University of Fort Hare (SOUTH AFRICA)
About this paper:
Appears in: EDULEARN16 Proceedings
Publication year: 2016
Pages: 4922-4928
ISBN: 978-84-608-8860-4
ISSN: 2340-1117
doi: 10.21125/edulearn.2016.2170
Conference name: 8th International Conference on Education and New Learning Technologies
Dates: 4-6 July, 2016
Location: Barcelona, Spain
Self-regulated learning is an approach to learning that is typically observed among and undertaken by expert, as opposed to novice learners. By definition it involves not only an ability of the learners to manage and regulate their learning, but it also entails learners having a good grasp of the self and exhibiting good self-awareness and self-management. Awareness of the self regards awareness of the learners abilities and aptitudes, strengths and weaknesses, values, motivations and persuasions. With the self-awareness as the starting block, learners also need to have clear learning goals, linked to clear strategies for attaining those goals, access to resources that support the attainment of the goals, and an assessment mechanism with an explicit feedback loop into the learning process. Self-regulated learning, as an approach to learning is seldom instituted nor encouraged as the learning strategy for most educational institutions, from primary to tertiary level. The bulk of the self-regulated learning is observed within the personal professional development sphere, which is typically accompanied by a level of learning maturity where the learning goals are clear and the high motivation for attainment of those goals is coupled by an ability to access the necessary resources towards the achievement of those goals. In the majority of tertiary and higher education institutions, teaching and learning is directed, managed and regulated by the lecturers. This umbrella approach to teaching and learning typically misses out on the student-focus, student-orientation and student-sensitivity that is necessary within the education space.

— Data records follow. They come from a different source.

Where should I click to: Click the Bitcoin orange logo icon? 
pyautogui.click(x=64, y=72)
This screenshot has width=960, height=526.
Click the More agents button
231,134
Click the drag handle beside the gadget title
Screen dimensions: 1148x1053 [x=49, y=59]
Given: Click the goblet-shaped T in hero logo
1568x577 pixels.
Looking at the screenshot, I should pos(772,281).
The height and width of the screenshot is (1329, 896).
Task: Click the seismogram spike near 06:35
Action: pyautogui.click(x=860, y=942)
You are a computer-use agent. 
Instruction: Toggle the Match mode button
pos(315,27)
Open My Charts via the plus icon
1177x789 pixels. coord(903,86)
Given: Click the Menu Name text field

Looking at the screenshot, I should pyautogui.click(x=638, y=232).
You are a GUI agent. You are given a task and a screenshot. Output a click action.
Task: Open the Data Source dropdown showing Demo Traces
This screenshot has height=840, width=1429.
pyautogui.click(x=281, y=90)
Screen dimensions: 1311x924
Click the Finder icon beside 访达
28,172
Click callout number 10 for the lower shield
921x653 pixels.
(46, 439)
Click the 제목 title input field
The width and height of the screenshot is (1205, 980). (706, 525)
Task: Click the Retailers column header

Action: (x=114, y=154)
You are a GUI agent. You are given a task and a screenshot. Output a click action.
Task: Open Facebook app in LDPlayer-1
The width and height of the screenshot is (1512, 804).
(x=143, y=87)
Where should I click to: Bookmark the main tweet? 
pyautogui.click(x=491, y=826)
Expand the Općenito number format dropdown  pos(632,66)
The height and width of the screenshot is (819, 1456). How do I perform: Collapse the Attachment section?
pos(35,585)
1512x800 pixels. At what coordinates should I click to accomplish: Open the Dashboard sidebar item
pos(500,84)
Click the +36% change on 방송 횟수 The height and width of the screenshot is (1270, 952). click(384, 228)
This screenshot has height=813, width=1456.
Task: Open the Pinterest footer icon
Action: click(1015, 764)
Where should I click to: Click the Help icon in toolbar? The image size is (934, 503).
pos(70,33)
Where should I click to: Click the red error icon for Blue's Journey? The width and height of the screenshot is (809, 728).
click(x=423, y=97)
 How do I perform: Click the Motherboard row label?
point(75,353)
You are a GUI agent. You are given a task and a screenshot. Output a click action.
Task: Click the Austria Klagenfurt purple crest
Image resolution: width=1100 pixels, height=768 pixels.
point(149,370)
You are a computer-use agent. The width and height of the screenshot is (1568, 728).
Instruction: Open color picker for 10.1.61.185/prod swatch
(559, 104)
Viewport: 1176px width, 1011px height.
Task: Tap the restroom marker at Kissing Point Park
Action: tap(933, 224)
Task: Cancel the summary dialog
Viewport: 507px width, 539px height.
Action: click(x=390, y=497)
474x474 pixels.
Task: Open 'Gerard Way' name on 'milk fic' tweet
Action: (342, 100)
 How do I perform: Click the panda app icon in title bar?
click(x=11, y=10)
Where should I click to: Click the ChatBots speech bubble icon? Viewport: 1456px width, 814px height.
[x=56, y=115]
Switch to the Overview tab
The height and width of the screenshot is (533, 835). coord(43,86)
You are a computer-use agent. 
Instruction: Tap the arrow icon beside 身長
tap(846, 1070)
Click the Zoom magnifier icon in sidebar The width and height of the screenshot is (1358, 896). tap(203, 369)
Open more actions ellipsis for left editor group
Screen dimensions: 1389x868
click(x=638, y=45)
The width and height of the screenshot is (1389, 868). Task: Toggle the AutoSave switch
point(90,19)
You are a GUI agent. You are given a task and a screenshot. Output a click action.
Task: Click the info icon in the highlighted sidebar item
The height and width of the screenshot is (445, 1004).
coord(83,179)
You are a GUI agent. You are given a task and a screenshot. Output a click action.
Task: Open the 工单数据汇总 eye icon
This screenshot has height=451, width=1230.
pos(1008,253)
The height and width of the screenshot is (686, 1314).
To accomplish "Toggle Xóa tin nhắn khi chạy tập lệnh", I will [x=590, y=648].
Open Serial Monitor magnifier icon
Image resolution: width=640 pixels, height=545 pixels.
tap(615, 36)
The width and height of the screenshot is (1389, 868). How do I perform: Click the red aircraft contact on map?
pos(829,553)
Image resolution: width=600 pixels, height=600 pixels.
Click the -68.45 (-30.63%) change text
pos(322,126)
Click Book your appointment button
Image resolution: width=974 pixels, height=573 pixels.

The recent developments in learning technologies and in particular personal learning technologies, lend support towards effective self-regulated learning. This is typically through enabling the learners access to learning material and resources. Other technological tools allow for the improved management of the learning process, and yet others afford the students an ability to reflect on the learning process – which according to John Dewey is the critical step in the education process. This ability to reflect on and assess the learning undertaken is a critical step within any education system and learning assessment can be a complicated process, which according to Fink needs to be aligned to the learning goals and approaches.

In this research we present our intervention in incorporating Temporaly-framed Expertise Assessment (TEA) as a tool for augmenting self-regulated learning within the context of a higher education institution in South Africa. TEA introduces a novel approach to assessment where the threshold for for success is the demonstration of skills and mastery of the subject at the level of an expert, notwithstanding the time that it takes to achieve that mastery level. The preliminary evaluation of this approach suggests that TEA can provide the necessary feedback loop to support self-regulated learning by the students.
Self-regulated learning, assessment, temporaly-framed expertise assessment.